Postgresql – table bloating in databases

postgresqlterminology

Can someone explain what bloating means in database terms? For example what does it mean to say an index is bloated. I tried searching for it but there is no explanation of what bloating is, only what it causes or what it is caused by.

Best Answer

Due to how PostgreSQL handles transactions and concurrency, MVCC - Multi-Version Concurrency Control, you can get bloat. In PostgreSQL, when you do an UPDATE or DELETE, the row isn't actually physically deleted. For a DELETE, it simply marks the row as unavailable for future transactions, and for UPDATE, under the hood it's a combined INSERT then DELETE, where the previous version of the row is marked unavailable.

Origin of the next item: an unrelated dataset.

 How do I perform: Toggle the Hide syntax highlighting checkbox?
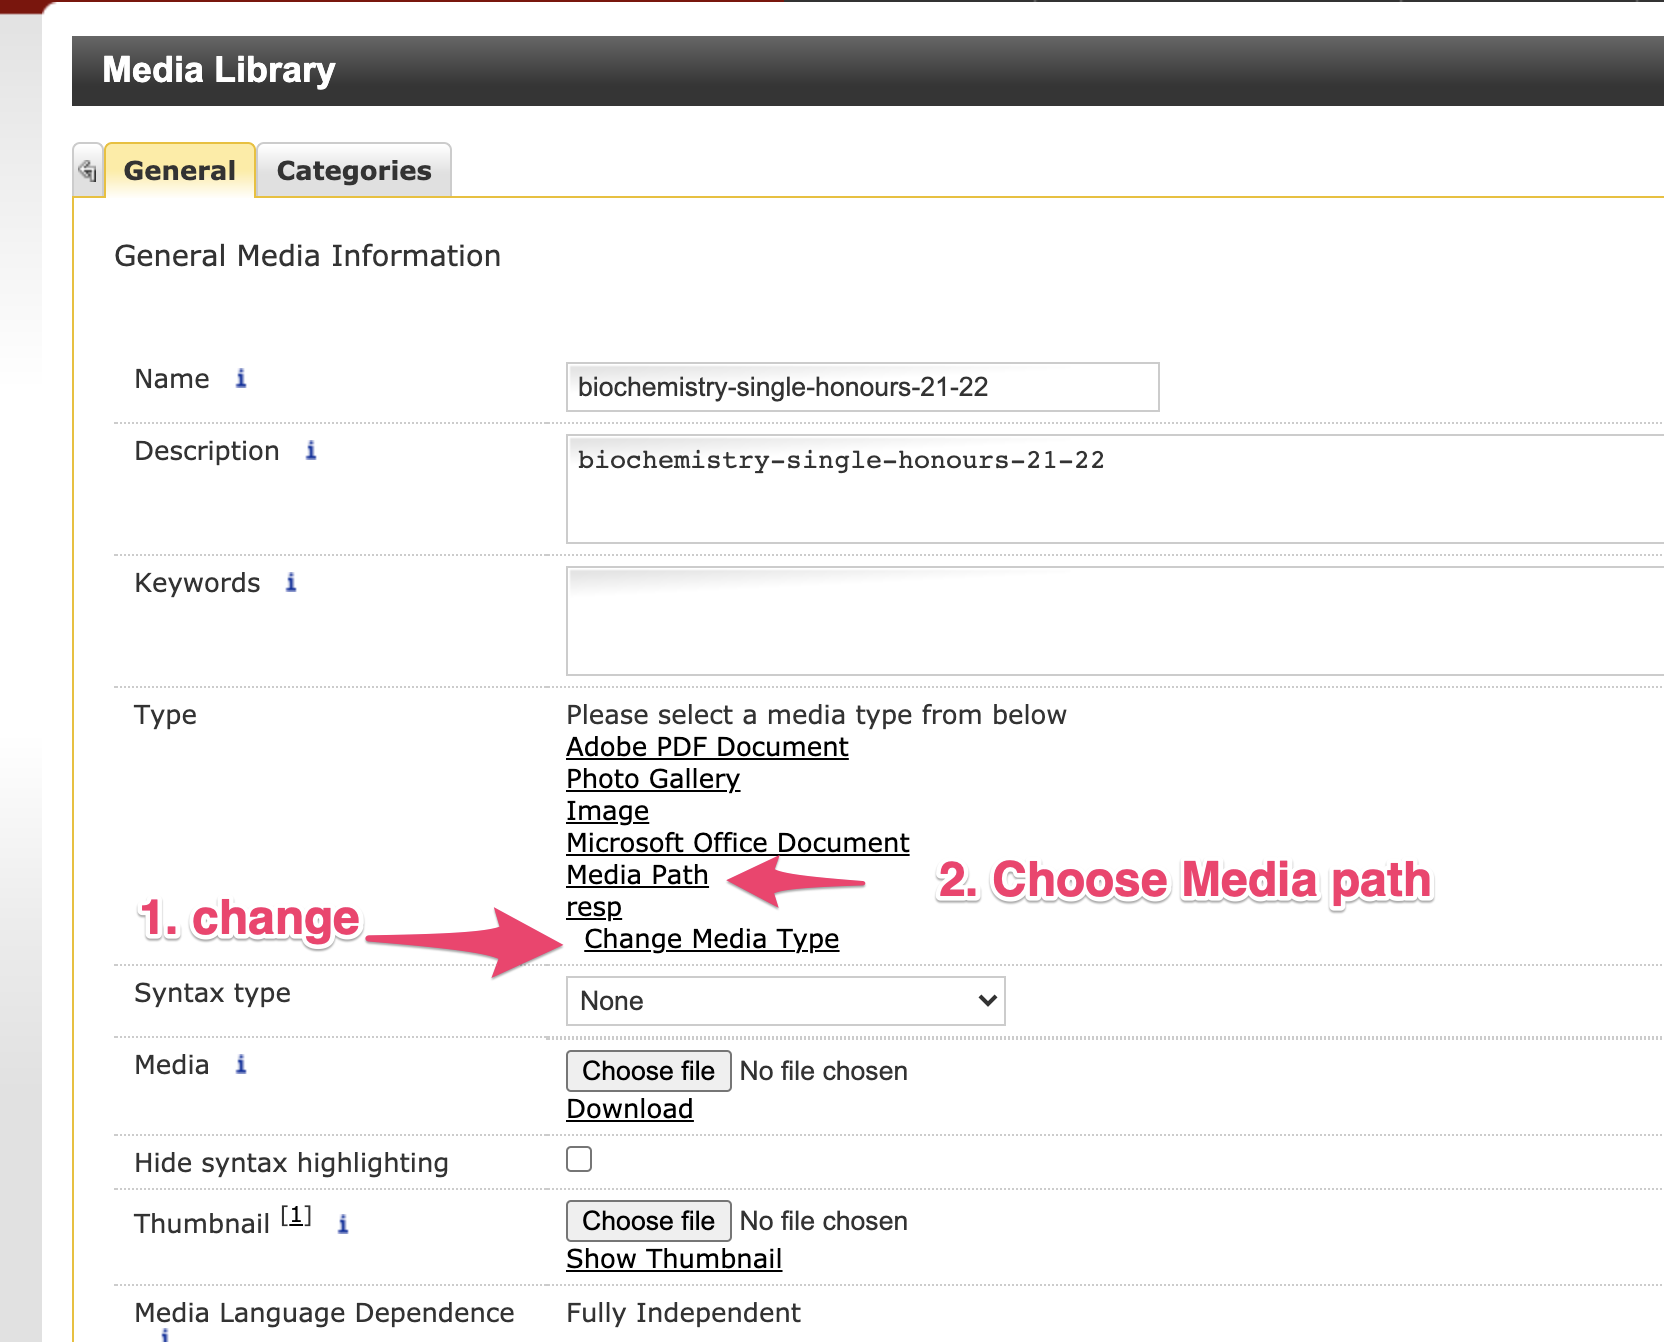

While the data is marked unavailable, it is still there, and the space cannot be used. To then mark the space as available for use by the database, a vacuum process needs to come along behind the operations, and mark that space available for the database to use. It isn't returned to the operating system, however. That only happens when there are no active rows in an entire page, which can be uncommon in some workloads. This can be a good thing for some workloads, because you can just simply update the space on the individual pages inside of the data files, without needing to add additional data files.

Problems come about with bloat when there are are excessively large numbers of dead tuples versus live tuples. Walking along and checking all of the visibility flags takes time, and having more data files for a relation results in additional unnecessary IO load. Bloat is especially noticeable on indexes, which can also have many dead tuples, sometimes many more than the table. Bloat can slow index lookups and scans, which will show up in slowly increasing query times and changing query plans.

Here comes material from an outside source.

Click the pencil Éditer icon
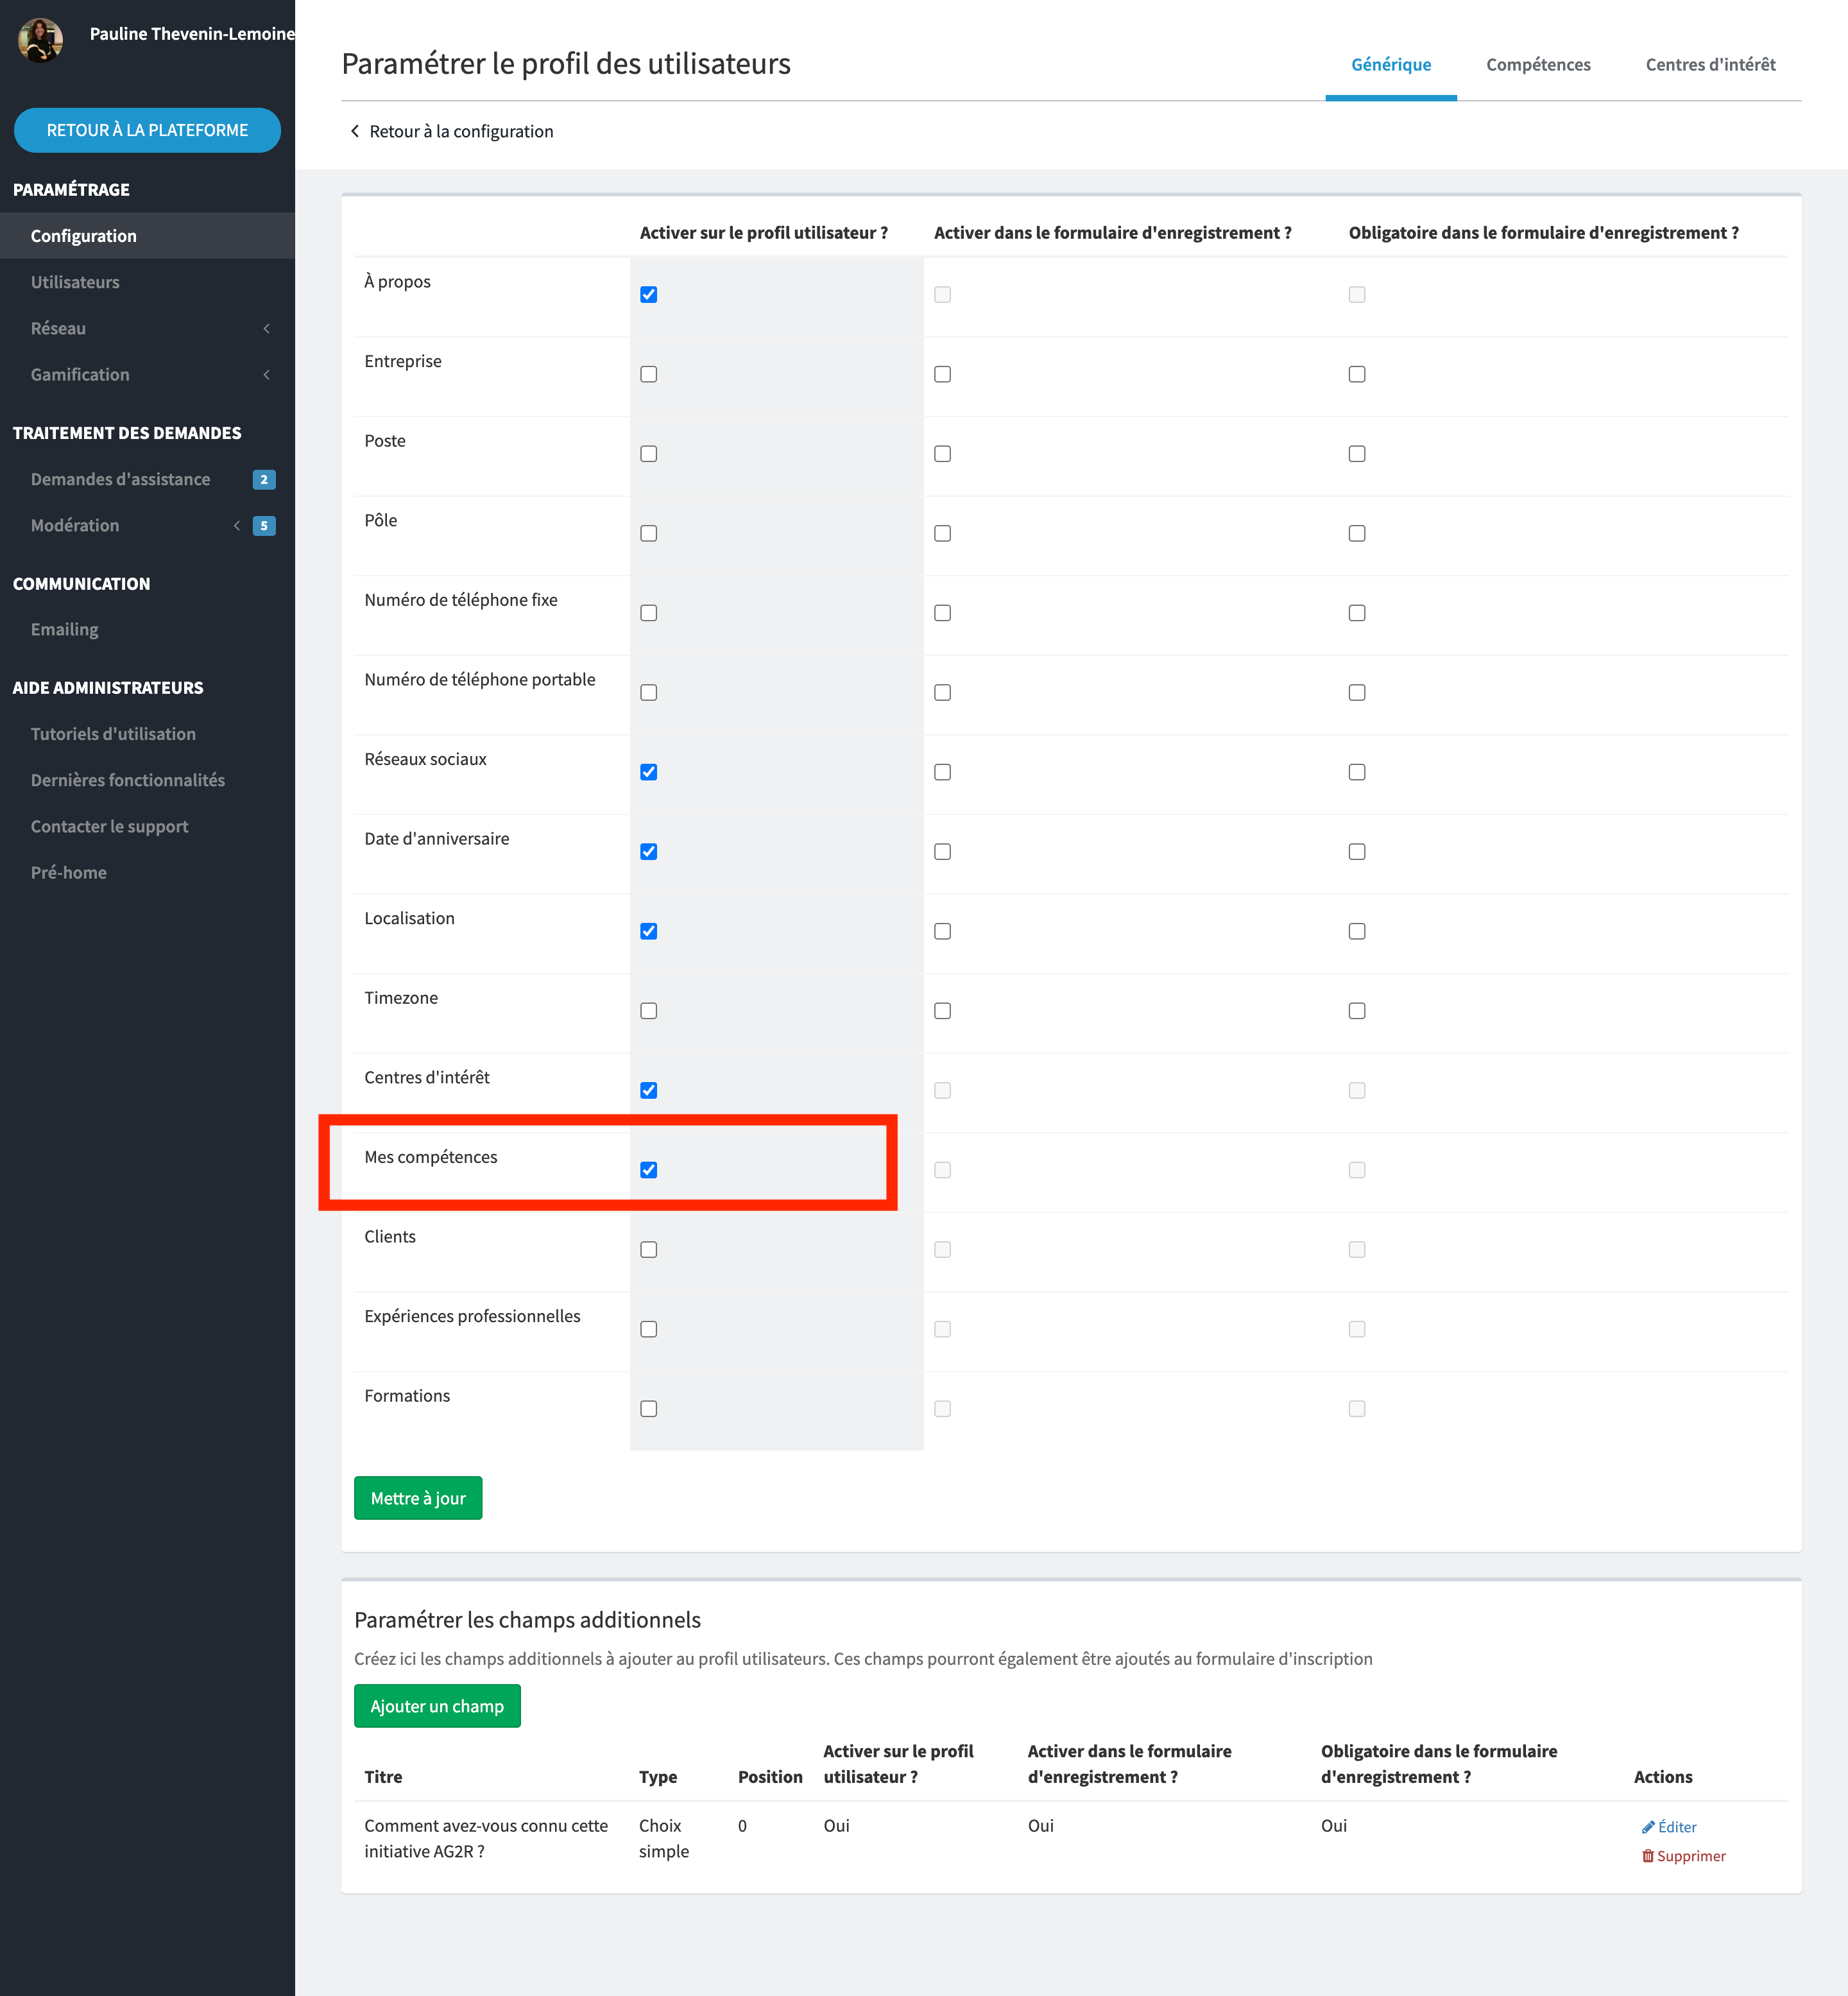 pos(1648,1827)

You can restore space by using pg_reorg, pg_repack, CLUSTER, or VACUUM FULL. This will go through and reorganize the files, moving tuples and reorganizing to make sure that there are no dead tuples, which will eliminate the bloat.

Bloat can also be efficiently managed by adjusting VACUUM settings per table, which marks dead tuple space available for reuse by subsequent queries.

You can use queries on the PostgreSQL Wiki related to Show Database Bloat and Index Bloat to determine how much bloat you have, and from there, do a bit of performance analysis to see if you have problems with the amount of bloat you have on your tables.